However, since there are only two axis, compared to the four axis in the vcd package, it can be hard if we want to specific combination of variables. For example, in the vcd’s last example, we let degree to be the horizontal axis and the last cut since we want it to be the dependent variable. We can clearly visualize there is a large proportion of high school graduated and among those high school graduated, large portion of high age people from south has medium low income. However, such information is hard to obtained from ggplot.

Hence, we can conclude that to obtain information from four categorical variables, it is better to use mosaic function from vcd package. To obtain information from five categorical variables, it is better to use geom_mosaic function from ggplot2 package.

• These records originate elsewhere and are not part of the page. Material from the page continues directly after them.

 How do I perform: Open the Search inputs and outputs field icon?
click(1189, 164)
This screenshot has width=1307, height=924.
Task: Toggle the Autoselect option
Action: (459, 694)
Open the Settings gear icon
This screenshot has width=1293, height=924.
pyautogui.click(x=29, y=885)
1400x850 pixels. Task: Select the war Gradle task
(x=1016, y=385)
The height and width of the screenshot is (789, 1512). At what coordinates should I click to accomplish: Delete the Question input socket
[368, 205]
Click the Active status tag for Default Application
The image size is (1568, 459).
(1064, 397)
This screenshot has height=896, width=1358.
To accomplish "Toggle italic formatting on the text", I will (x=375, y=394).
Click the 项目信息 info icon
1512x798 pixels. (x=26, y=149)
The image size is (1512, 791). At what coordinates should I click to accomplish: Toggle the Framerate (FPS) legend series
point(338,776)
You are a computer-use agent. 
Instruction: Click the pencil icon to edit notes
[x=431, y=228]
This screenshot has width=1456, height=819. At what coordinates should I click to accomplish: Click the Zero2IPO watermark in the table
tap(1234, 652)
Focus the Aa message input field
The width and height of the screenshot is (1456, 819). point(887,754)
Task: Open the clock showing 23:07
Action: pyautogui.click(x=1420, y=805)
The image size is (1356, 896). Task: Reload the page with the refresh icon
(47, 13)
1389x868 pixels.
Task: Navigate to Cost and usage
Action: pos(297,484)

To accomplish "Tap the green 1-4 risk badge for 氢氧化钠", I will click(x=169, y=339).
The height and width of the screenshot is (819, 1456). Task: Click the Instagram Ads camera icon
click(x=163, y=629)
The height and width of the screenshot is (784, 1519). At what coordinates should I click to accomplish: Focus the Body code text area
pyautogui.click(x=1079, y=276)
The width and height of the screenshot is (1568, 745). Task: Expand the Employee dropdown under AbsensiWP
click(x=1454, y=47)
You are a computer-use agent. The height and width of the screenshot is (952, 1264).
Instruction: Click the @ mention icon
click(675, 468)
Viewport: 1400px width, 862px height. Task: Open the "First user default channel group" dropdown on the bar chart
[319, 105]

V. Appendix: Below is the data cleaning process

data <- read.csv("~/Desktop/data.csv")
colnames(data) <- c("ID", "Gender", "Race","Age","Region","Income","Degree")
datanew <- data[!data$Age=="-3",]
datanew <- datanew[!datanew$Age=="-4",]
datanew <- datanew[!datanew$Age=="-5",]
datanew <- datanew[!datanew$Region=="-3",]
datanew <- datanew[!datanew$Region=="-4",]
datanew <- datanew[!datanew$Region=="-5",]
datanew <- datanew[!datanew$Income=="-3",]
datanew <- datanew[!datanew$Income=="-4",]
datanew <- datanew[!datanew$Income=="-5",]
datanew <- datanew[!datanew$Degree=="-3",]
datanew <- datanew[!datanew$Degree=="-4",]
datanew <- datanew[!datanew$Degree=="-5",]
for (i in 1:nrow(datanew)) {
  if(datanew$Gender[i] == "1"){
    datanew$Gender[i] = "Male" 
    }
  else if (datanew$Gender[i] == "2"){
    datanew$Gender[i] = "Female" 
  }
}
for (i in 1:nrow(datanew)) {
  if(datanew$Race[i] == "1"){
    datanew$Race[i] = "Black"
  }else if(datanew$Race[i] == "2"){
    datanew$Race[i] = "Hispanic"
  }else if(datanew$Race[i] == "3"){
    datanew$Race[i] = "Mixed Race"
  }else if(datanew$Race[i] == "4"){
    datanew$Race[i] = "Non-Black / Non-Hispanic"
  }
}

for (i in 1:nrow(datanew)) {
  if(datanew$Region[i] == "1"){
    datanew$Region[i] = "NE"
  } else if (datanew$Region[i] == "2"){
    datanew$Region[i] ="NC"
  }else if (datanew$Region[i] == "3"){
    datanew$Region[i] = "S"
  }else if (datanew$Region[i] == "4"){
    datanew$Region[i] = "W"
  }
}

for (i in 1:nrow(datanew)) {
  if(datanew$Degree[i] == "0"){
    datanew$Degree[i] = "None"
  } else if (datanew$Degree[i] == "1"){
    datanew$Degree[i] ="Ged"
  }else if (datanew$Degree[i] == "2"){
    datanew$Degree[i] = "High school"
  }else if (datanew$Degree[i] == "3"){
    datanew$Degree[i] = "AA"
  }else if (datanew$Degree[i] == "4"){
    datanew$Degree[i] = "BA/BS"
  }else if (datanew$Degree[i] == "5"){
    datanew$Degree[i] = "MA/MS"
  }else if (datanew$Degree[i] == "6"){
    datanew$Degree[i] = "PhD"
  }else if (datanew$Degree[i] == "7"){
    datanew$Degree[i] = "DDS/JD/MD"
  }
}

for (i in 1:nrow(datanew)) {
  if(datanew$Income[i] < 0){
    datanew$Income[i] = "in debt"
  } else if(datanew$Income[i] >= 0 && datanew$Income[i] < 17500){
    datanew$Income[i] = "low"
  }else if(datanew$Income[i] >= 17500 && datanew$Income[i] < 50850){
    datanew$Income[i] = "meidum low"
  }else if(datanew$Income[i] >= 50850 && datanew$Income[i] < 66016){
    datanew$Income[i] = "meidum"
  }else if(datanew$Income[i] >= 66016 && datanew$Income[i] < 92500){
    datanew$Income[i] = "meidum high"
  }else if(datanew$Income[i] >= 92500){
    datanew$Income[i] = "high"
  } 
}
for (i in 1:nrow(datanew)) {
  if(datanew$Age[i] < 32){
    datanew$Age[i] = "low"
  } else if(datanew$Age[i] >= 32 && datanew$Age[i] < 34){
    datanew$Age[i] = "mid"
  } else if (datanew$Age[i] >= 34){
    datanew$Age[i] = "high"
  }
}
write.csv(datanew, file = "~/Desktop/datanew.csv", row.names=F)